Conservative lawmakers, including many newcomers inspired by the "tea party" movement, see the leadership's proposal as inadequate, despite substantial hits to longtime GOP targets including the Environmental Protection Agency, community policing and the arts.
"It's not enough," said freshman Rep. James Lankford (R-Okla.).
Already this week, Boehner struggled in trying to lead a diverse, emboldened GOP majority when a coalition of newcomers and veteran conservatives joined Democrats to block an extension of terrorism surveillance legislation, seen by many as an overreach of government authority.
In a politically polarized Congress, Democrats are unlikely to support the GOP's proposed spending reductions, leaving Republican leaders to rely mainly on their divided caucus for passage.
Nevertheless, Boehner is pressing forward with plans for next week's debate on the budget proposal. The political exercise is expected to touch off one of Washington's biggest budget battles in years, coming as President Obama releases his proposed 2012 fiscal plan Monday.
The cuts proposed Wednesday would affect the current year's budget. Congress must approve a spending plan before the existing plan expires March 4 or risk a government shutdown.
A number of the cuts target programs championed by Democrats as crucial to the nation's economic recovery.
Among the hardest-hit would be already financially strapped cities and counties, with cuts nearly wiping out funds for hiring police officers under a President Clinton-era community anti-crime program.
Funding also would be reduced to neighborhood improvements and social programs, such as those serving meals to seniors and paying for projects designed to prevent beach pollution.
One of the biggest hits would be to the EPA, whose aggressive efforts under the Obama administration to regulate industry carbon emissions have been attacked by Republicans. The agency's $10-billion budget would be slashed by $1.6 billion.
Democrats panned the proposed cuts.
"Maybe they think eliminating important government services is a worthwhile thing to do, but I don't think that's where the American people are," said Rep. Henry A. Waxman (D-Beverly Hills).
Republicans won the House majority by campaigning against government spending, promising to rein in deficits and vowing to reduce the nation's debt. Lawmakers risk retribution from conservative voters and tea party activists if they fail to deliver. Many conservatives want still more cuts.

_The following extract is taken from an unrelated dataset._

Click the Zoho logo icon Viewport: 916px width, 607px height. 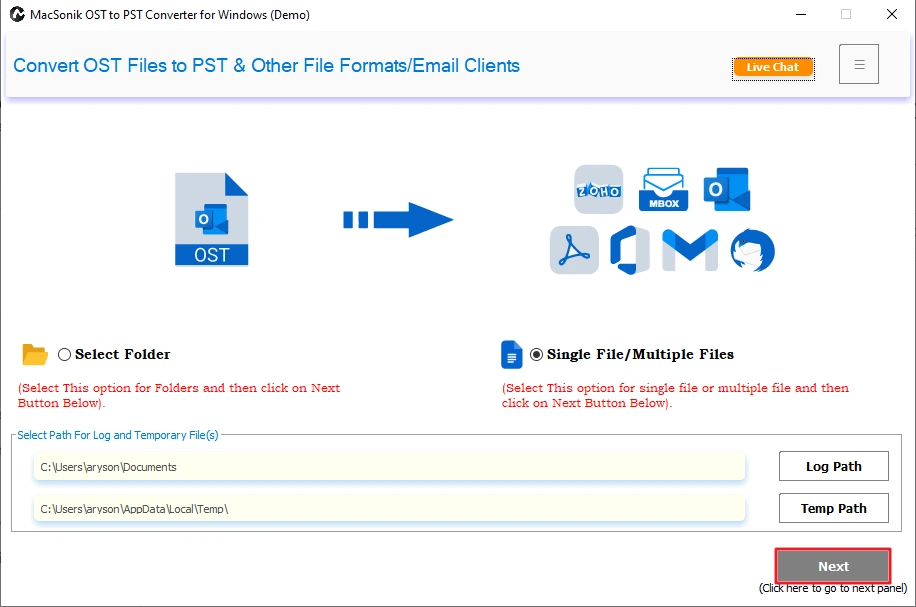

"I'm not big on not keeping our word," said Rep. Louie Gohmert (R-Texas).
In previewing the 70 proposed cuts, Rep. Harold Rogers (R-Ky.), chairman of the powerful House Appropriations Committee, said more reductions would come when the full bill was unveiled Thursday.
"Never before has Congress undertaken a task of this magnitude," said Rogers, saying the cuts would touch every congressional district in the nation.
By positioning the cuts against Obama's proposed fiscal 2011 budget, which was never enacted, the GOP claimed reductions of $74 billion.
But measured against the actual levels of spending, which in many cases are lower than in the budget proposed by the White House, the cuts amount to about $35 billion.
Some areas the GOP promotes as reductions actually represent no change from Obama's 2011 plan and in some cases actually constitute spending increases. For example, Republicans targeted the FBI for a $74-million cut from Obama's proposal, but the GOP plan would actually boost existing spending levels.
The Wilderness Society's Alan Rowsome said the proposed cut to a program that helps buy land for parks, forests and wildlife refuges would take funding back to the final year of the George W. Bush administration.
Tom Cochran, chief executive officer of the U.S. Conference of Mayors, was already at work mobilizing local officials to fight cuts. "It's going take every one of us, not writing letters but getting in people's faces showing what it means for their constituents," he said.